What do you need to do?
Here are some steps you can follow to get migrated over to Microsoft Windows 10 and remain in HIPAA compliance.
- Perform a Risk Assessment: If you haven’t already done so, do a thorough Risk Assessment of your practice (or business). This will reveal all of the computers that are running Windows 7.
- Assess your current hardware: Will you need new hardware? If so, how will you go about purchasing them? If your current computers will be able to handle Windows 10, then you can move forward.
- Plan your Windows 10 Migration: If you need to purchase new computers, get them ordered. If your computers are good, then download the Windows 10 update. Microsoft doesn’t publish it widely, but you can still upgrade to Windows 10 at no charge if you are using Windows 7.
- Dispose of old Windows 7 computers: Your old Windows 7 computers will still have Protected Health Information on them. The hard drives need to be wiped with a secure wipe method before you dispose of them. If you engage an outside service, make sure they provide you with a certification of destruction to add to your own HIPAA documentation. This will validate that you performed your due diligence to destroy the PHI that may have been on the old hard drives.
Other Microsoft software that is not HIPAA compliant
If you are one of the 5% still using Windows XP, its time to upgrade. Support for Windows XP ended in 2014. Windows XP was such a stable and good operating system, very much like Windows 7, that many people didn’t want to leave it. However, there have been no security updates for Windows XP for many years and it cannot be considered safe. On top of that, it is very much a HIPAA violation.
Windows Vista, one of Microsoft’s least popular operating systems, is used less than 1% of the time. Its support ended in April 2017. If you are still using Vista, this is a HIPAA violation.
Windows 8 was a popular operating system and it still holds 5% of the market. Extended support for Windows 8 will be available until 2023.
Another issue waiting to bite practices and their business associates will be servers running Windows Server 2003 and 2008. Windows Server 2003 was retired in 2015 and Windows 2008 will be retired at the same time as Windows 7, January 14, 2020. Servers are often used for longer periods than workstations and because of this, they are forgotten. If you are using a server with either of these operating systems, it is time to upgrade. The issue is, however, that the servers will also likely need to be replaced. Servers that old won’t be able to run the newer Microsoft operating systems for servers. Installing a new server is a much more prolonged process than changing your workstations. It involves relocating practice management and EMR data, setting up a new domain for your office and setting up security for compliance.
The HIPAA Security Rule requires that all Covered Entities or Business Associates use software that is supported by the vendor. If the software is no longer supported, it is not HIPAA compliant. On January 14, 2020, Microsoft will retire support for Windows 7, one of its most popular operating systems.
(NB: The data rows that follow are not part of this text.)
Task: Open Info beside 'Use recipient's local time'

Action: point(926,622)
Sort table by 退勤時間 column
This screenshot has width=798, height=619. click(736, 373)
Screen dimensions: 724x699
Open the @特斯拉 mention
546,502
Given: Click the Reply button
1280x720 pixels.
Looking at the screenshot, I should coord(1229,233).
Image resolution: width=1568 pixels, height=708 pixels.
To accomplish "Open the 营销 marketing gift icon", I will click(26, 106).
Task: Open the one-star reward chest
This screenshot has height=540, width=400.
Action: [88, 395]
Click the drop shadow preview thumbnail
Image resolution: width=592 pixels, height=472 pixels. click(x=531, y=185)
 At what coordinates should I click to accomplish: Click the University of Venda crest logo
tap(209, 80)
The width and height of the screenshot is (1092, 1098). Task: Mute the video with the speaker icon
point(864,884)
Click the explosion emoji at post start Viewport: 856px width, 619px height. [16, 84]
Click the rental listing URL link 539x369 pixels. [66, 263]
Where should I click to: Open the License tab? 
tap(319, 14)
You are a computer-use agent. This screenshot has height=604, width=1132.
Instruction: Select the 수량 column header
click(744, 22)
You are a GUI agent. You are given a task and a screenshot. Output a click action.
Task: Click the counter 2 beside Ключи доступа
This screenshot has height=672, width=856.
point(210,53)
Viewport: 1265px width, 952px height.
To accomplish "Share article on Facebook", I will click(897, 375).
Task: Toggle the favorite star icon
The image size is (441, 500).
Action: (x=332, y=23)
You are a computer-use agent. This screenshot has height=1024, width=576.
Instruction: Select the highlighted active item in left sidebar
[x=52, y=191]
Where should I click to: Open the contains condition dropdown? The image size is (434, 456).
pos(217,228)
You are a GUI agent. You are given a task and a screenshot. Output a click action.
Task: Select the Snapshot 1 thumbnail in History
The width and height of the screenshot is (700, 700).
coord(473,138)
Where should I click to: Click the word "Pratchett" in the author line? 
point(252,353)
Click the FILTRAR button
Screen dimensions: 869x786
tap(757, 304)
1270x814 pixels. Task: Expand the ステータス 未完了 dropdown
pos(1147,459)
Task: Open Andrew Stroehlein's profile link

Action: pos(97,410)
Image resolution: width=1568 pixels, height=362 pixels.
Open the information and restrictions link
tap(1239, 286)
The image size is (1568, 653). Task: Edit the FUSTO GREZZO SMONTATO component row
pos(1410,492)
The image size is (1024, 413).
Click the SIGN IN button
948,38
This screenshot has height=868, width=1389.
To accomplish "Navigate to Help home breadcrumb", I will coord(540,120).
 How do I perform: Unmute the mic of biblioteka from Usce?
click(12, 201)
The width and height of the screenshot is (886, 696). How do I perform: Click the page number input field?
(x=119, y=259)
If your practice (or business for Business Associates) is still using Windows 7 on your network, the time is now to start planning your migration to Windows 10. 2020 is just a few months away and will be here soon enough. Start taking action now so that you won’t have a Windows 7 HIPAA compliance issue in your practice. Windows 10 upgrades are still available for free for users of Windows 7, so there is no reason not to upgrade. If you are still using Windows 7 after January 14, 2020, and attest for MIPS, then you will have another issue since part of attesting is stating your HIPAA compliance.